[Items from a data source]
•••••
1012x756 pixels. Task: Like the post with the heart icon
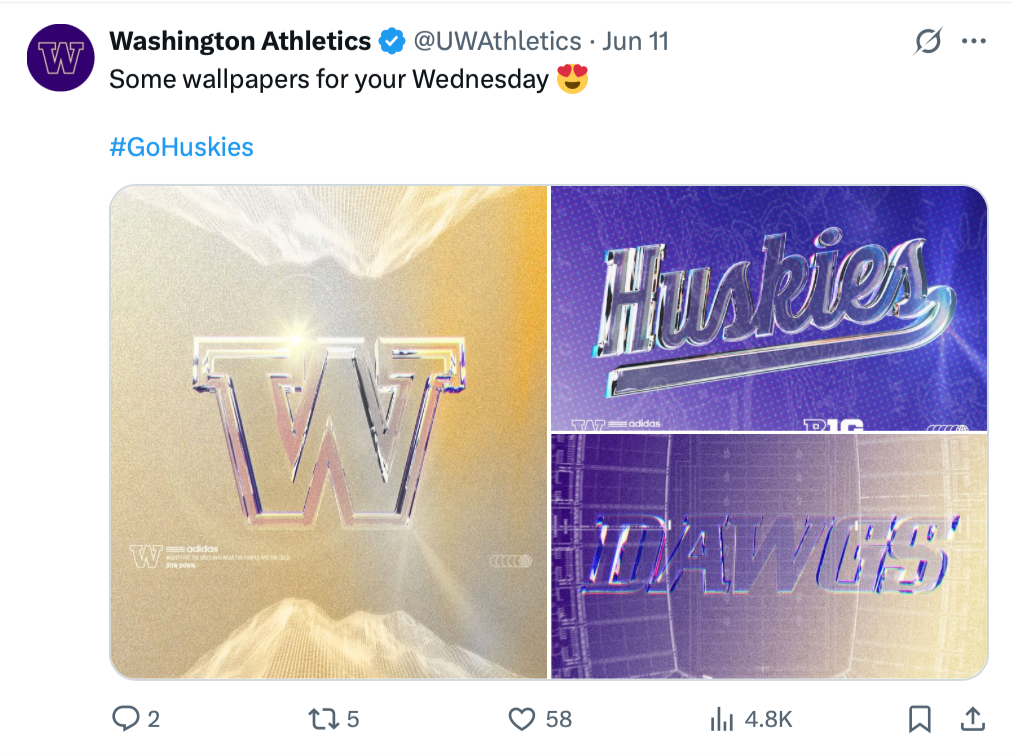point(523,718)
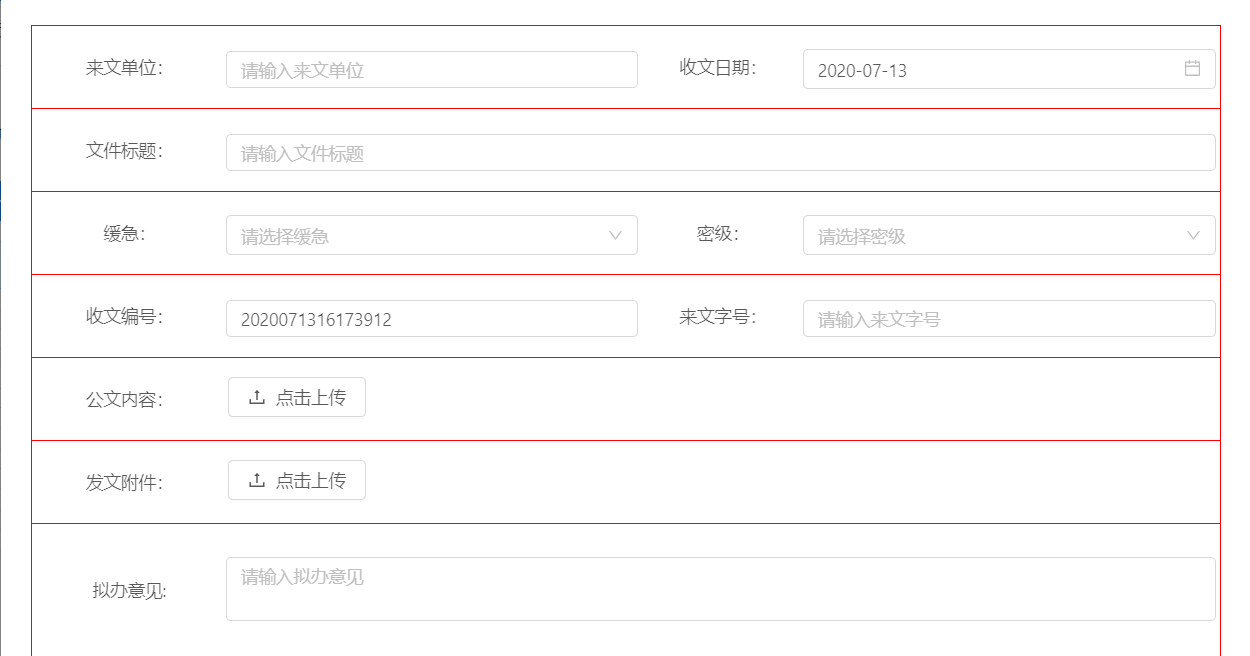
Task: Click 点击上传 button for 公文内容
Action: tap(297, 397)
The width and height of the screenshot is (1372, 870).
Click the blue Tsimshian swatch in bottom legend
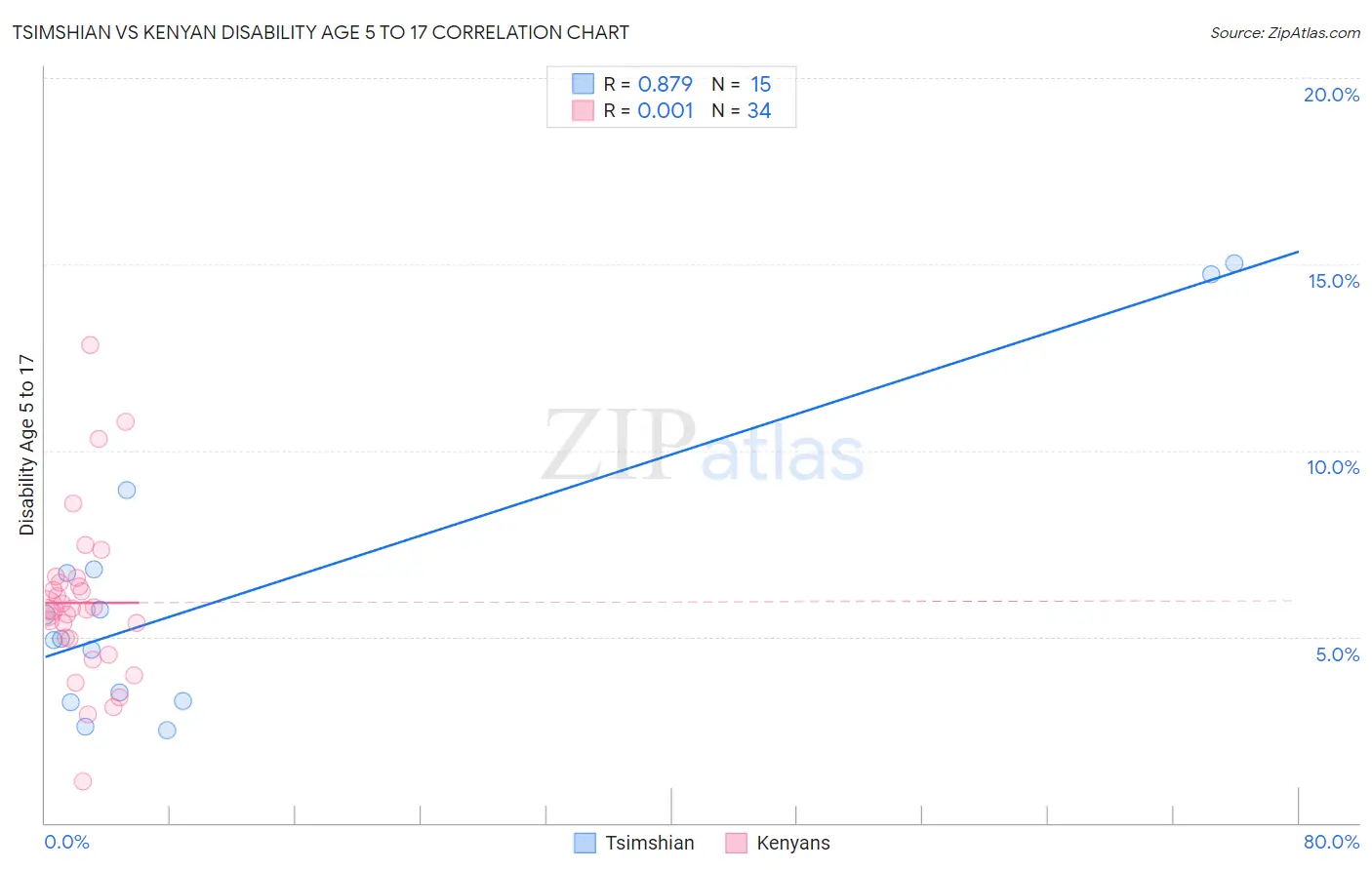coord(585,843)
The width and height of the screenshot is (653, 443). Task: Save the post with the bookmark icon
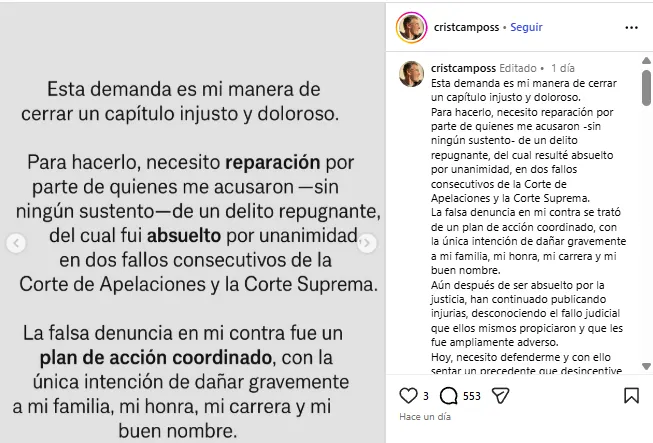click(631, 395)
•••••
The reply must hold every line above exactly as written and none of the pictures.

## TASK RESPONSE:
1012x756 pixels. Task: Like the post with the heart icon
point(523,718)
Task: Click 点击上传 button for 公文内容
Action: tap(297, 397)
The width and height of the screenshot is (1372, 870).
Click the blue Tsimshian swatch in bottom legend
coord(585,843)
The width and height of the screenshot is (653, 443). Task: Save the post with the bookmark icon
click(631, 395)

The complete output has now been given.